Les exemples d’application potentiels sont nombreux :  un surplus d'inventaire ou un résidu produit par telle entreprise peut être utilisé par une autre ; la « chaleur fatale » générée par une usine peut être récupérée ailleurs ; des machines mises à l’arrêt pourraient servir à une autre production… 

Le modèle du MaaS utilisé à grande échelle

Ainsi verrait le jour un réseau d’entreprises, parfois concurrentes sur un marché donné, sans limite de nombre. « On passe alors d’un mode fonctionnement où chaque industriel opère dans son coin, à un véritable écosystème, beaucoup plus compétitif et résilient », observe Valeria Borodin. 
Certes, ce type de collaboration existe déjà - par exemple dans le secteur des circuits imprimés ou de l’impression 3D : c’est le principe du MaaS (« Manufacturing as a Service »), un système de production « agile » qui vise précisément à mettre des entreprises en réseau sur demande pour mieux répartir les ressources entre elles, en fonction des compétences de chacune. Le MaaS permet notamment de gagner en efficacité et de réduire les délais de production. A terme, ACCURATE vise à l’étendre à de larges pans d’activité, voire à le généraliser parmi les entreprises européennes. Le tout à un moment où la concurrence mondiale leur impose de nouveaux défis.

Le projet européen ACCURATE réunit une douzaine de partenaires

Lancé en décembre 2023, ACCURATE est donc un projet d’envergure. Il dispose d’un financement de 6 millions d’euros euros sur trois ans, et réunit une douzaine de partenaires.
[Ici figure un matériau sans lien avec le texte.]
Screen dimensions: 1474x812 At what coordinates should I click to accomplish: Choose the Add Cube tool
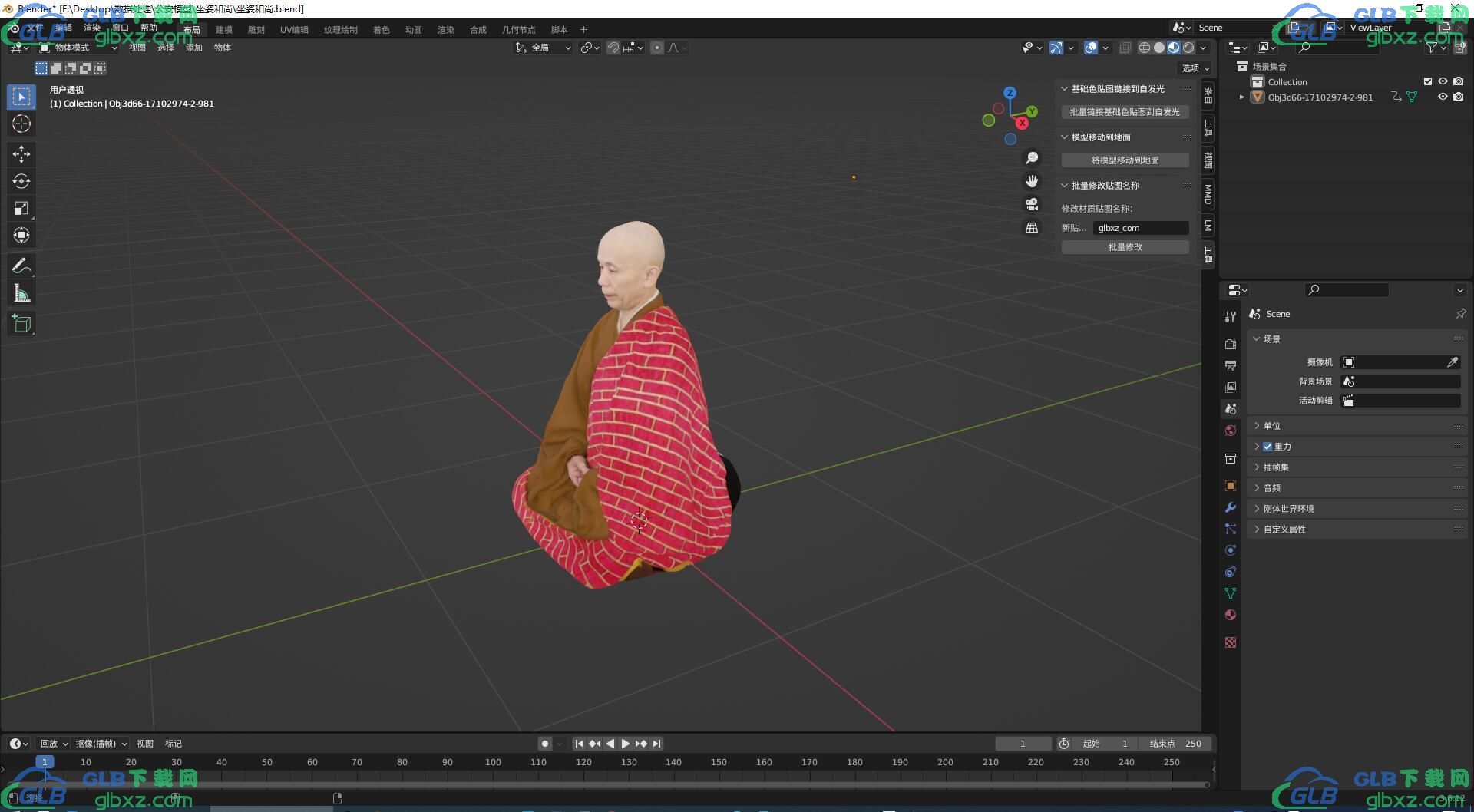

Parmi eux, trois chefs de file industriels - Airbus, le français Tronico (électronique de pointe) et l’équipementier automobile Continental - et quatre institutions académiques, dont IMT Atlantique (1). 
Outre la systématisation du MaaS, un autre élément clé du projet est la mise sur pied d’un système d’aide à la décision, qui permettra à l’écosystème de fonctionner de façon distribuée et efficace. C’est l’un des sujets sur lesquels travaille l’équipe d’IMT Atlantique. Composée de trois enseignants-chercheurs du DAPI, ainsi qu’un « post-doc » et une doctorante, l’équipe mobilise ses compétences en automatique, recherche opérationnelle, génie industriel et simulation.

De gauche à droite : Rim Djazia Gaouar, doctorante, Alexandre Dolgui, responsable du DAPI, Valeria Borodin, enseignante-chercheuse,  Cristian Duran Mateluna, post-doctorant, Siqing Wu, doctorante et Simon Thévenin, enseignant-chercheur. 
De gauche à droite : Rim Djazia Gaouar, doctorante, Alexandre Dolgui, responsable du DAPI, Valeria Borodin, enseignante-chercheuse,  Cristian Duran Mateluna, post-doctorant, Siqing Wu, doctorante et Simon Thévenin, enseignant-chercheur.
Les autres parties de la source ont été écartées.